Romanlardaki Sigortacılar: İnsanları Seveceksin

Özellikle 20’nci yüz yıl Avrupa’sında yazılmış romanlarda sigortacılara sık rastlayınca, konuyla ilgili bir iki kelam etmeyi yıllar önce düşünmüştüm. Değerli dostum, Sigorta Strateji ve Sigorta Dünyası yazarı, öğretim üyesi Dr. Behlül Ersoy ise benim gibi düşünmekle kalmayıp harekete geçmişti. Onun konuya dair yazılarını birkaç yıldır keyifle okuyordum ancak özellikle bir yazısı beni bu satırları yazmaya teşvik etti. Peki neden?

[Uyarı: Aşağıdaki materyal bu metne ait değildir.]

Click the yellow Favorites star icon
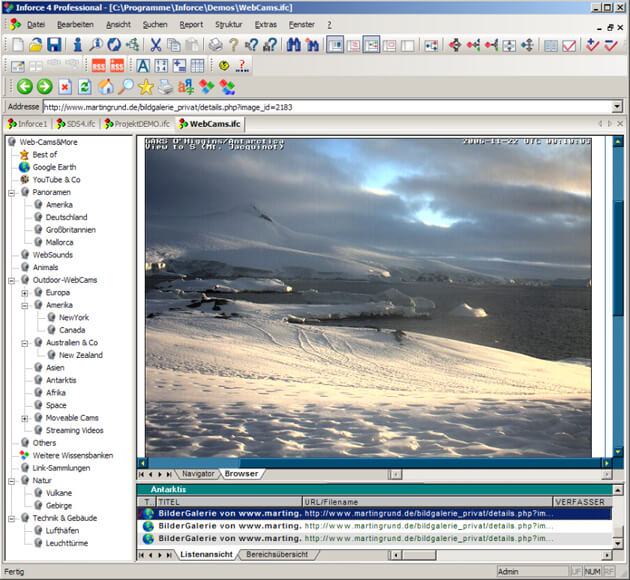The width and height of the screenshot is (630, 580). click(146, 87)
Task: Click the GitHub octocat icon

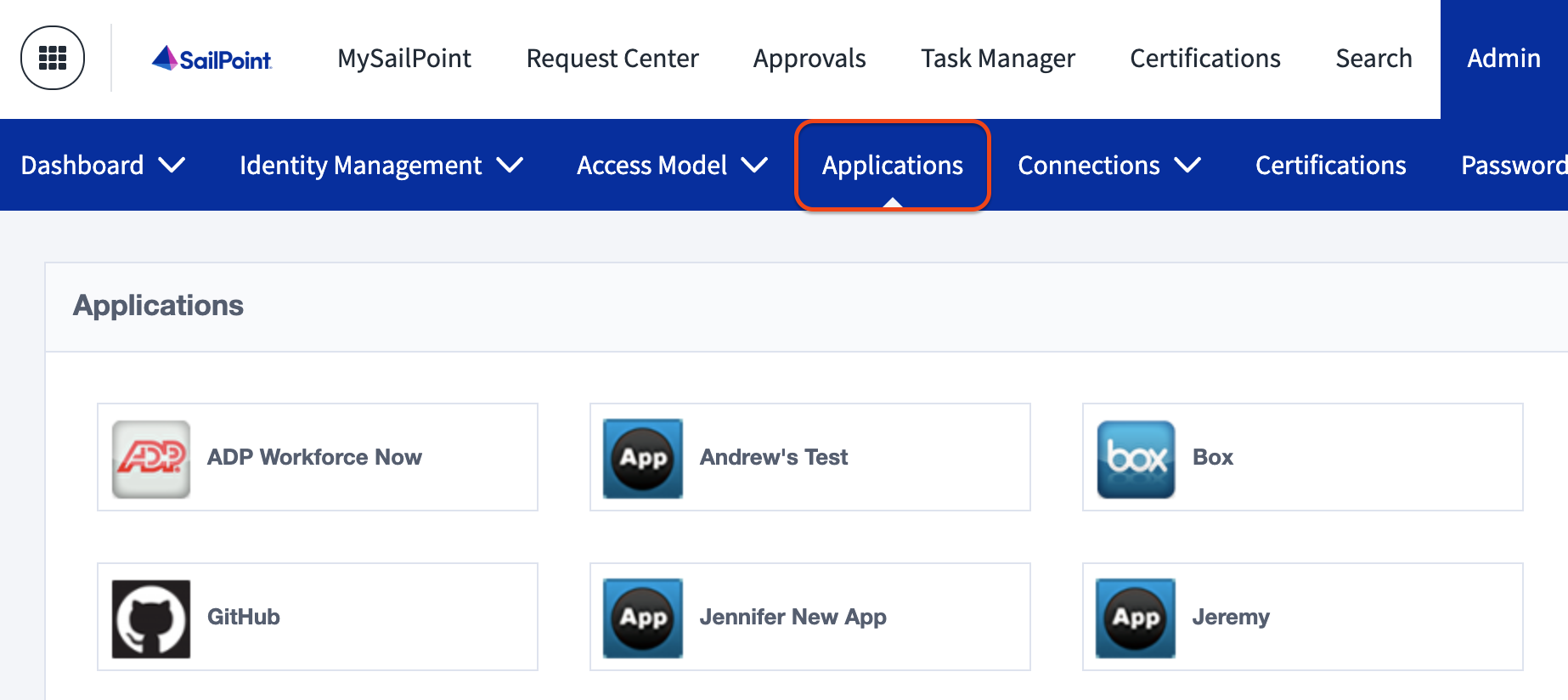Action: coord(151,618)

Çünkü o yazı, George Orwell’in Boğulmamak İçin[1] romanıyla ilgiliydi. Edebi basamaklarda benim için kutsiyet mertebesinde bir yere sahip olan George Orwell’ın bu romanının kahramanı sigorta satıcısı olduğu için bir değerlendirme yazmak istemiştim ancak Dr. Ersoy benden önce davranmıştı. Sorun değildi çünkü Avrupa’da bizde olduğundan daha çok Ahmet Ümit[2] vardı ve onlar kahramanlarını seçmek için sektöre daha sık başvuruyorlardı.

Bu konuda daha sonra radarıma takılan roman ise “İnsanları Seveceksin” oldu. Aslında romanın ne sigorta ne de sigortacıyla alakası var. 20’nci yüzyılın en etkili romanlarından birini yazan “Erich Maria Remarque” maalesef ülkemizde çok bilinen yazarlardan biri değil. Ancak en etkili romanlardan biri dediğim “Batı Cephesinde Yeni Bir Şey Yok”un filmini çoğumuz biliriz. İşte o film, bu Alman yazarın “Im Westen Nichts Neues” adlı romanından uyarlanmıştı (Yeni bir versiyonu iki yıl önce çekildi, izlemeyenler varsa tavsiye ederim).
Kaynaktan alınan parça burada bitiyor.